● SELECTED EXTRACT
▽

-- import Mathlib.Data.UnionFind

import Std.Data.RBMap

open Std

namespace UnionFind

​

structure Node where

  parentix : Nat -- parent index

  size : Nat -- size of subtree

deriving Inhabited, DecidableEq

​

structure UnionFind where

  data : Array Node

deriving Inhabited, DecidableEq

​

partial def UnionFind.find (uf: UnionFind) (ix: Nat) : UnionFind × Nat :=

  let node := uf.data[ix]!;

  if  node.parentix == ix then (uf, ix)

  else

    let (uf', parentix') := uf.find node.parentix

    let data := uf'.data.set! ix { node with parentix := parentix' }

    (UnionFind.mk data, parentix')

​

-- monad transformer for union find state

abbrev UnionFindT m α := StateT UnionFind m α

​

partial def UnionFind.inSameSet? (uf: UnionFind) (ix1 ix2 : Nat): UnionFind × Bool :=

  let (uf, parent1) := uf.find ix1

  let (uf, parent2) := uf.find ix2

  (uf, parent1 == parent2)

△

● INSTRUCTIONS FOR THE TASK
Reproduce the Lean union-find code above in full, with every line unchanged.

● DATA SECTION
▽

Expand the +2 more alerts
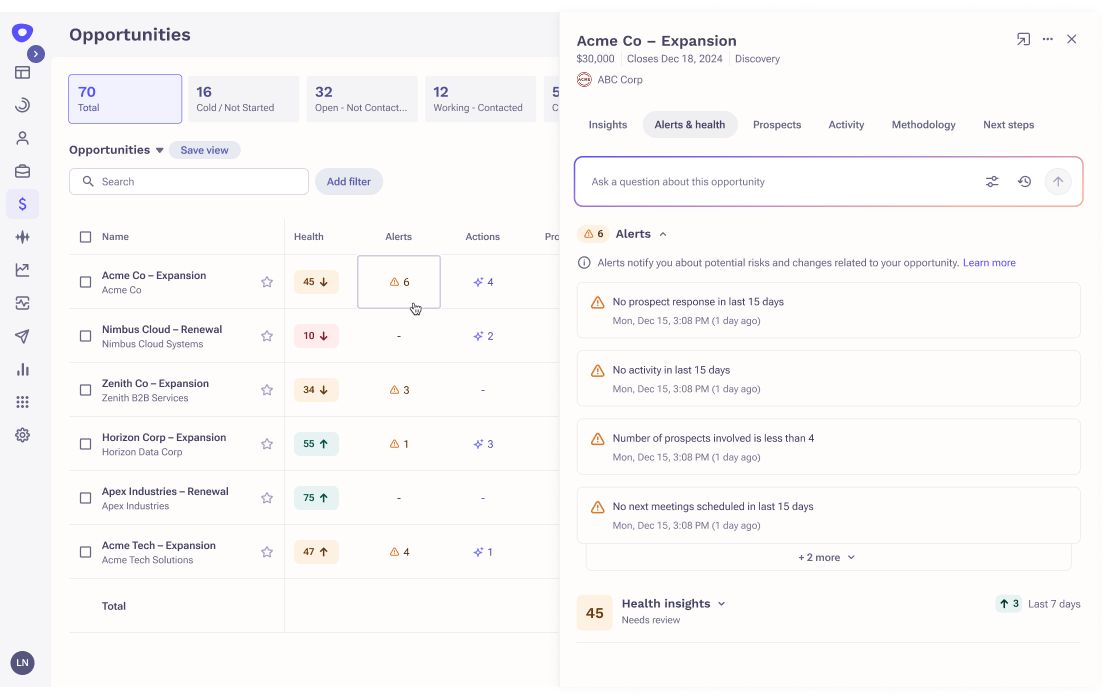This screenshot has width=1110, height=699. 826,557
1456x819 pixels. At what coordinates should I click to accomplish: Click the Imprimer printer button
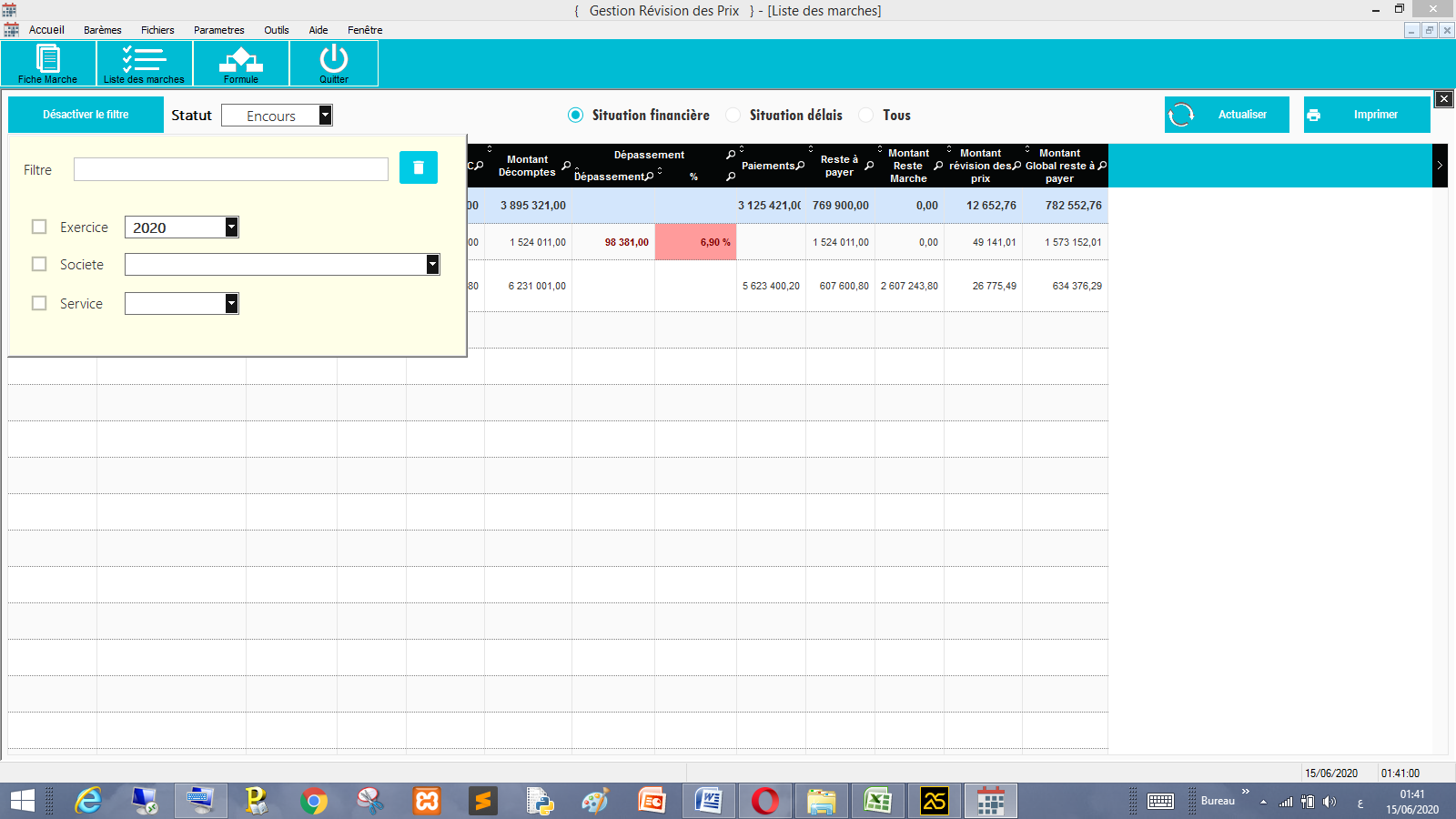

△

● RESULT FOR THIS EXERCISE
-- import Mathlib.Data.UnionFind

import Std.Data.RBMap

open Std

namespace UnionFind

​

structure Node where

  parentix : Nat -- parent index

  size : Nat -- size of subtree

deriving Inhabited, DecidableEq

​

structure UnionFind where

  data : Array Node

deriving Inhabited, DecidableEq

​

partial def UnionFind.find (uf: UnionFind) (ix: Nat) : UnionFind × Nat :=

  let node := uf.data[ix]!;

  if  node.parentix == ix then (uf, ix)

  else

    let (uf', parentix') := uf.find node.parentix

    let data := uf'.data.set! ix { node with parentix := parentix' }

    (UnionFind.mk data, parentix')

​

-- monad transformer for union find state

abbrev UnionFindT m α := StateT UnionFind m α

​

partial def UnionFind.inSameSet? (uf: UnionFind) (ix1 ix2 : Nat): UnionFind × Bool :=

  let (uf, parent1) := uf.find ix1

  let (uf, parent2) := uf.find ix2

  (uf, parent1 == parent2)